> Provided passage:
The results of the NBC applied to the precipitation cases from the training dataset. The original reflectivity images are shown in Fig. 2.
Citation: Journal of Atmospheric and Oceanic Technology 30, 9; 10.1175/JTECH-D-12-00082.1
d. Application to a case of rain embedded in anaprop
We now evaluate the NBC on a case other than the training dataset. Consider Fig. 13, which is a particularly interesting example as the image contains returns from both anaprop and precipitation. The returns in the northeast quadrant of the image are from anaprop, while those in the southeast are from convective storms. This becomes apparent when examining the PPI obtained at the second radar elevation (top right), where the returns originating from anaprop have disappeared as the radar beam is no longer internally reflected at the temperature and humidity inversion. This is further emphasized when the RHIs at 40° and 112° (reconstructed from the volume scan) are examined; the RHI at 40° only has returns in the lowest elevation, while the RHI at 112° indicates the presence of a well-developed convective storm containing reflectivities greater than 25 dBZ extending above 7 km. The simultaneous presence of both anaprop and precipitation in the same image provides a useful example with which to evaluate the efficacy of the NBC.
An example of anaprop and a convective storm obtained from the Kurnell radar on 22 Jan 2010. Anaprop is present in the northeast and a convective storm in the southeast. (top left) A PPI image obtained at the lowest elevation (0.7°); (top right) a PPI image obtained at the next highest elevation (1.5°). Note the absence of anaprop in the higher elevation. (bottom left) An RHI obtained at an azimuth of 40° through the anaprop; (bottom right) an RHI at 112°, showing the presence of a convective system extending to nearly 10-km height.
Citation: Journal of Atmospheric and Oceanic Technology 30, 9; 10.1175/JTECH-D-12-00082.1
Figure 14 shows the results of applying the NBC to this scene using BCTDBZ and VPDBZ as input feature fields. The PPI images (top row) show that the NBC is effective at distinguishing anaprop from precipitation; however, some precipitation pixels have been misclassified as anaprop. This is further illustrated by the RHI images (bottom row) again at 40° and 112°, which indicate that while the NBC has positively identified anaprop, some precipitation signals have been misclassified.

> Set tasks:
A - Please output everything in the radar passage above from "An example of" down to "nearly 10-km height.", copied word for word.
B - Decide whether each statement agrees with the radar passage, answering yes or no and quoting the deciding words: (i) The example scene came from the Kurnell radar on 22 Jan 2010. (ii) The anaprop returns lie in the southeast quadrant of the image. (iii) The NBC classified every precipitation pixel correctly.

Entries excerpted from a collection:
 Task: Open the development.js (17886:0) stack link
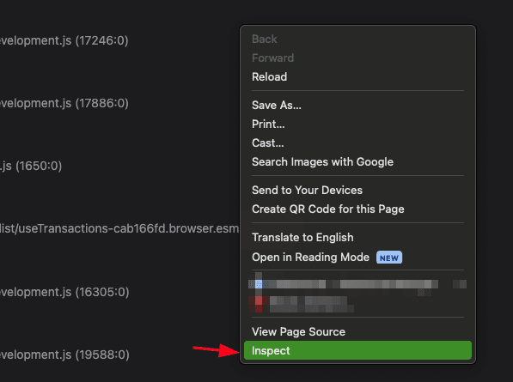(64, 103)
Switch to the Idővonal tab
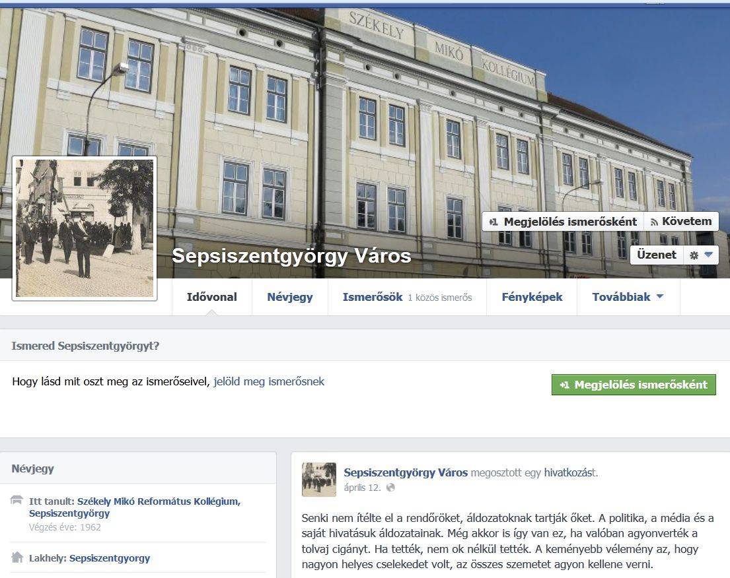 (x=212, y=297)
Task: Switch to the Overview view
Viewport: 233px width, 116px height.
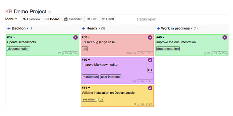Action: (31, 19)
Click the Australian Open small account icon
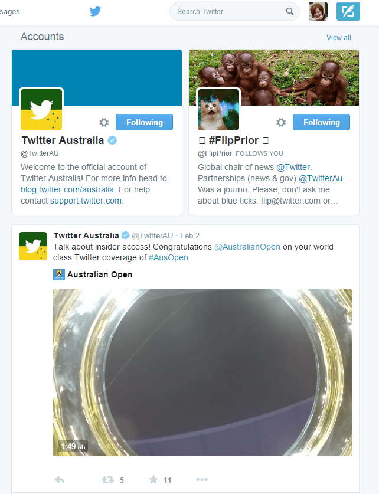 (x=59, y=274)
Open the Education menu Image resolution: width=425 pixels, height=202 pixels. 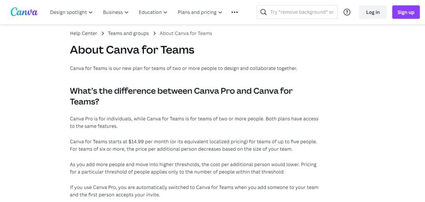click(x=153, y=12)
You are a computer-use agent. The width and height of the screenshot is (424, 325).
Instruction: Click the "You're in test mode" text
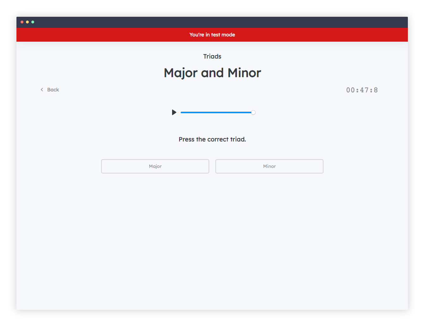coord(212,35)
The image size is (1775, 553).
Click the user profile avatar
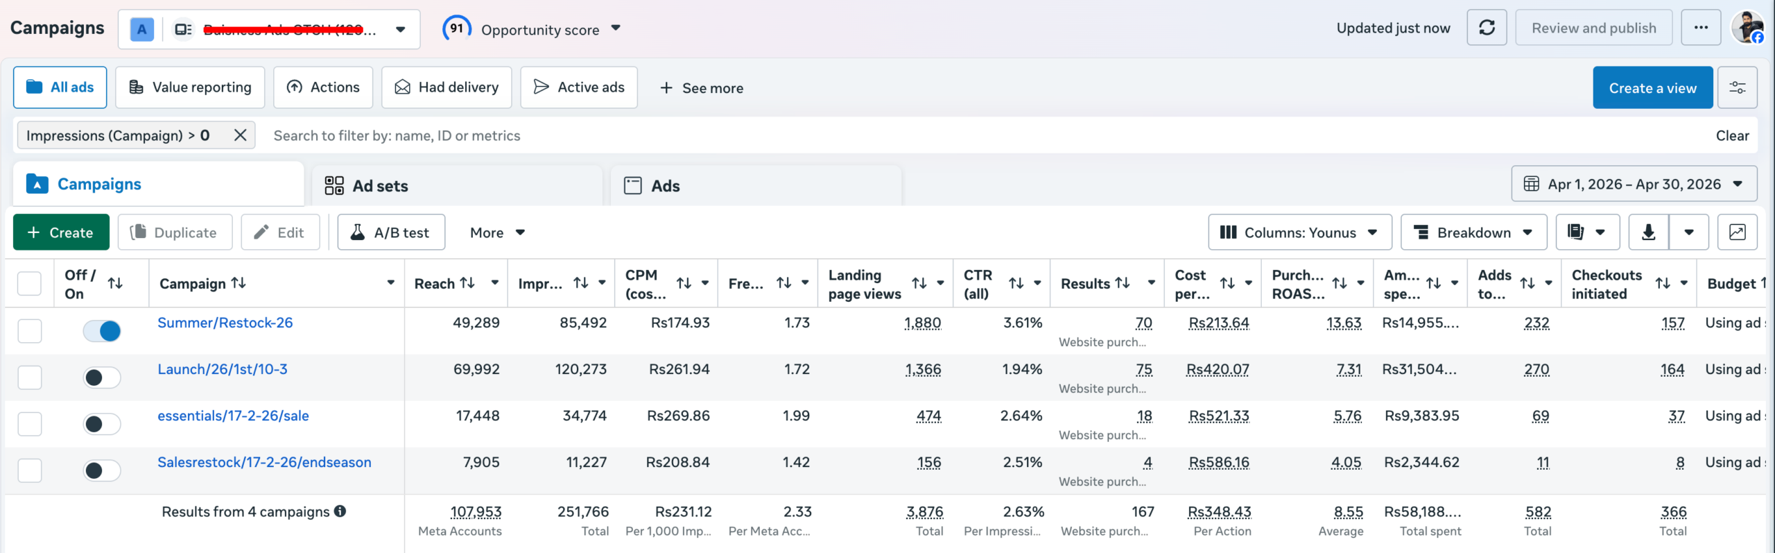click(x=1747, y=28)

--

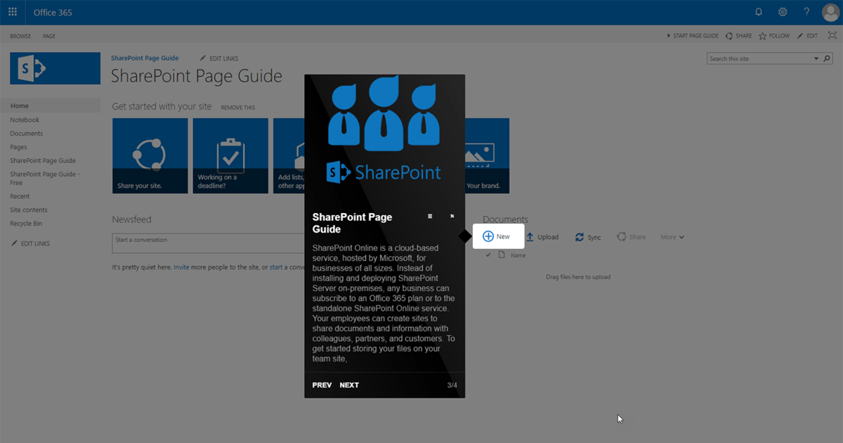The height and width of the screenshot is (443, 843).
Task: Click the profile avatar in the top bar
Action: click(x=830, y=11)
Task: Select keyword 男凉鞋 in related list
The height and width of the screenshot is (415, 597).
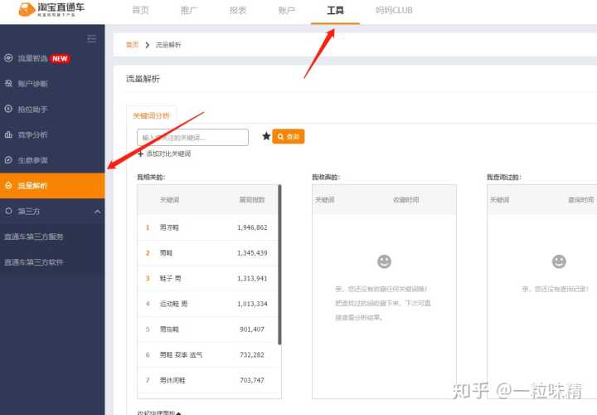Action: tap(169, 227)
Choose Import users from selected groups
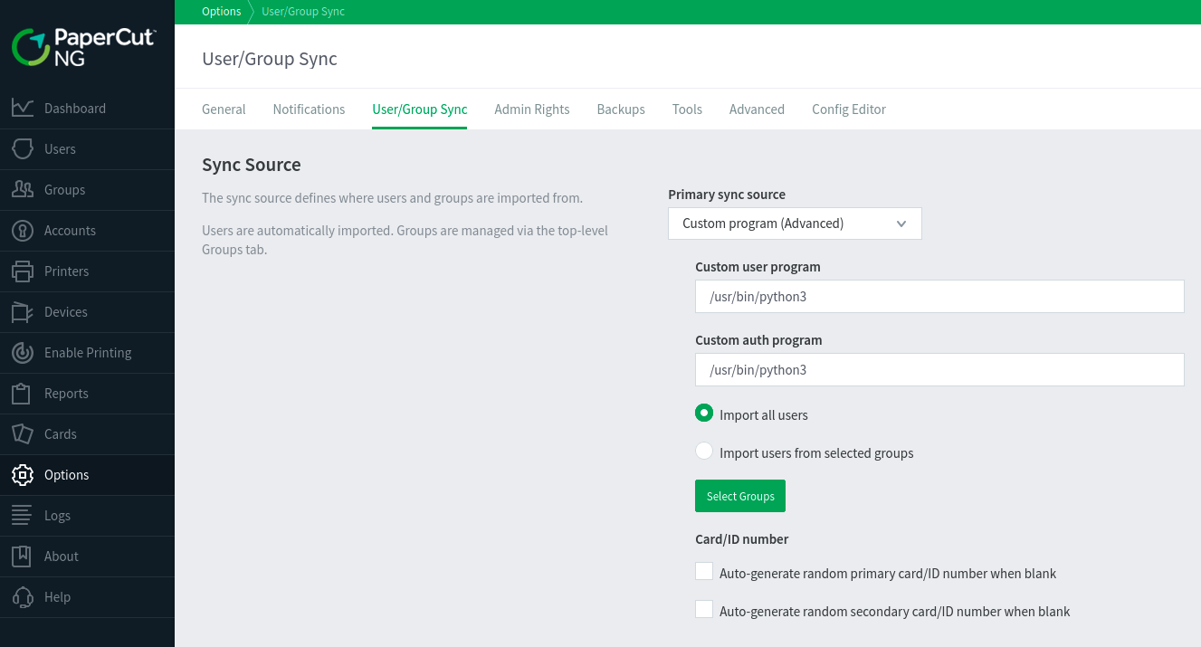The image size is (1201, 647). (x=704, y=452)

> Results:
A -
An example of anaprop and a convective storm obtained from the Kurnell radar on 22 Jan 2010. Anaprop is present in the northeast and a convective storm in the southeast. (top left) A PPI image obtained at the lowest elevation (0.7°); (top right) a PPI image obtained at the next highest elevation (1.5°). Note the absence of anaprop in the higher elevation. (bottom left) An RHI obtained at an azimuth of 40° through the anaprop; (bottom right) an RHI at 112°, showing the presence of a convective system extending to nearly 10-km height.

B -
(i) Yes: "obtained from the Kurnell radar on 22 Jan 2010"
(ii) No: "The returns in the northeast quadrant of the image are from anaprop"
(iii) No: "some precipitation pixels have been misclassified as anaprop"